С постели послышались всхлипывания, внезапно перешедшие в громкий рев:
– Уйди, уйди от меня! – кричала Лена.
Злое, деспотичное существо задыхалось от слез; глаза его были пугающие, не детские, а маленькие худые руки так слабы и беспомощны, что Екатерина Георгиевна совсем растерялась и, став на колени перед кроватью, говорила:
– Я не буду, дорогая моя, не буду! Клянусь тебе, не буду!
Больше часа успокаивали они девочку, и, когда та наконец заснула, Екатерина Георгиевна не хотела уже говорить о любви и арбатских переулках, о тихом снеге, падавшем при смутном ночном свете. Она смотрела на лицо девочки, на ее вздрагивающие губы, печально покачивала головой, и жизнь ей казалась запутанной, непонятной.

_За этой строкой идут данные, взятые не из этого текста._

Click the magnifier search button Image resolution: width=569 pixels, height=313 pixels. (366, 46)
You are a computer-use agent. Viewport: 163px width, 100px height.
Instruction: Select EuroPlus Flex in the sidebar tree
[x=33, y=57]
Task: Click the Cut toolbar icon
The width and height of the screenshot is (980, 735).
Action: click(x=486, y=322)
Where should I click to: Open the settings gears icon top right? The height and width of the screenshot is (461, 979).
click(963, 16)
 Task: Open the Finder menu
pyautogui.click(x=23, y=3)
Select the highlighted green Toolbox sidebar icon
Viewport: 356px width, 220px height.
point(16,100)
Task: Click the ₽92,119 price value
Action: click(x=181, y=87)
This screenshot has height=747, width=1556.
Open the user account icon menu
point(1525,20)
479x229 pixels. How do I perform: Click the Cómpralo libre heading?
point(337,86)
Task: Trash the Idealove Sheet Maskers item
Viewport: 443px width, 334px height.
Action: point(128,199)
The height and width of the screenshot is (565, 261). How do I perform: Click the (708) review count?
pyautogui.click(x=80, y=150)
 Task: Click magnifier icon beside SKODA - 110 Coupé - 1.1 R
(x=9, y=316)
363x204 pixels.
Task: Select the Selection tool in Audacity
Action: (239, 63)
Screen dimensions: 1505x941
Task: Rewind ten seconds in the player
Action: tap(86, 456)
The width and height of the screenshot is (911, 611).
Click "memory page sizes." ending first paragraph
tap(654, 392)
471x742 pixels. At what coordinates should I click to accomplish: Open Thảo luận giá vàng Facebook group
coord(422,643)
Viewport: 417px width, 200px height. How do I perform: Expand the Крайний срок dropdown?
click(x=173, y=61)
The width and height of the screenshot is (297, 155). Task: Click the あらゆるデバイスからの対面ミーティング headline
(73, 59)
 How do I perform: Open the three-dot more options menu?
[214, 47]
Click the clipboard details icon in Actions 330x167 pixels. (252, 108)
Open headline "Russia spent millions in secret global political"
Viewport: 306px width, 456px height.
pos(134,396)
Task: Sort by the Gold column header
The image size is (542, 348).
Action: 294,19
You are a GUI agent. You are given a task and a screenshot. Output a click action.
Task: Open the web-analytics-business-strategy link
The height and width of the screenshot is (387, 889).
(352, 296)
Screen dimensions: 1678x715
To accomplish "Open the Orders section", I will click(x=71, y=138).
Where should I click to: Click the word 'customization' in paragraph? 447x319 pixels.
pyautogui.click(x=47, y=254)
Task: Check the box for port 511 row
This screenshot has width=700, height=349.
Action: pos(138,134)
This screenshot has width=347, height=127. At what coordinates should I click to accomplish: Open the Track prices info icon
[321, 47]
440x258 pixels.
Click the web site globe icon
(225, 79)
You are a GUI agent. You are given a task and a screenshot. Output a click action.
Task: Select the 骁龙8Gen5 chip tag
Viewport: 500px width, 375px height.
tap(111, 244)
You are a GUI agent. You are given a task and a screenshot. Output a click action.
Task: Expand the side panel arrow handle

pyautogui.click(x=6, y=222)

Клавдия Васильевна посидела еще немного, рассказала подруге о делах в клинике, об интересном хирургическом случае, о своей ссоре с председателем месткома, простилась и ушла.
Выйдя на улицу, она остановилась и закурила папиросу, глубоко, с удовольствием затянулась. К ней подошел человек с поднятым воротником пальто и спросил:
– Простите, вам не скучно так одной стоять?
Голос у него был развязный, а лицо испуганное, точно его кто-то заставил подойти.
– Проваливайте, дурачье! – басом сказала Клавдия Васильевна и зашагала в сторону Неглинного проезда, чувствуя, как краска девичьего стыда горит на ее щеках.
На следующий день Лена снова не пошла в детский сад – болело горло, а небо было в тучах, лил дождь; она стояла у окна и прижималась носом к стеклу; когда стекло нагревалось, она передвигала нос в холодное место. Играть ей не хотелось, иногда она закрывала глаза и вздыхала. В дверь постучали. Лена подняла голову – перед ней стоял отец. На нем была потемневшая от дождя шляпа, широкое и длинное пальто.
– Папа, папа! – закричала она и, подбежав, прижалась щекой к мокрому ворсу пальто.
Он разделся, сел на стул и, гладя Лену по голове, осматривал комнату.
– Мама здорова? – спросил он.
Лена, полуоткрыв рот, смотрела на его белое лицо и высокий лоб.
Все соседи говорили, что у нее такие же большие карие глаза, как у папы, значит, она тоже красивая.
– Мама здорова? – снова спросил он и вынул портсигар.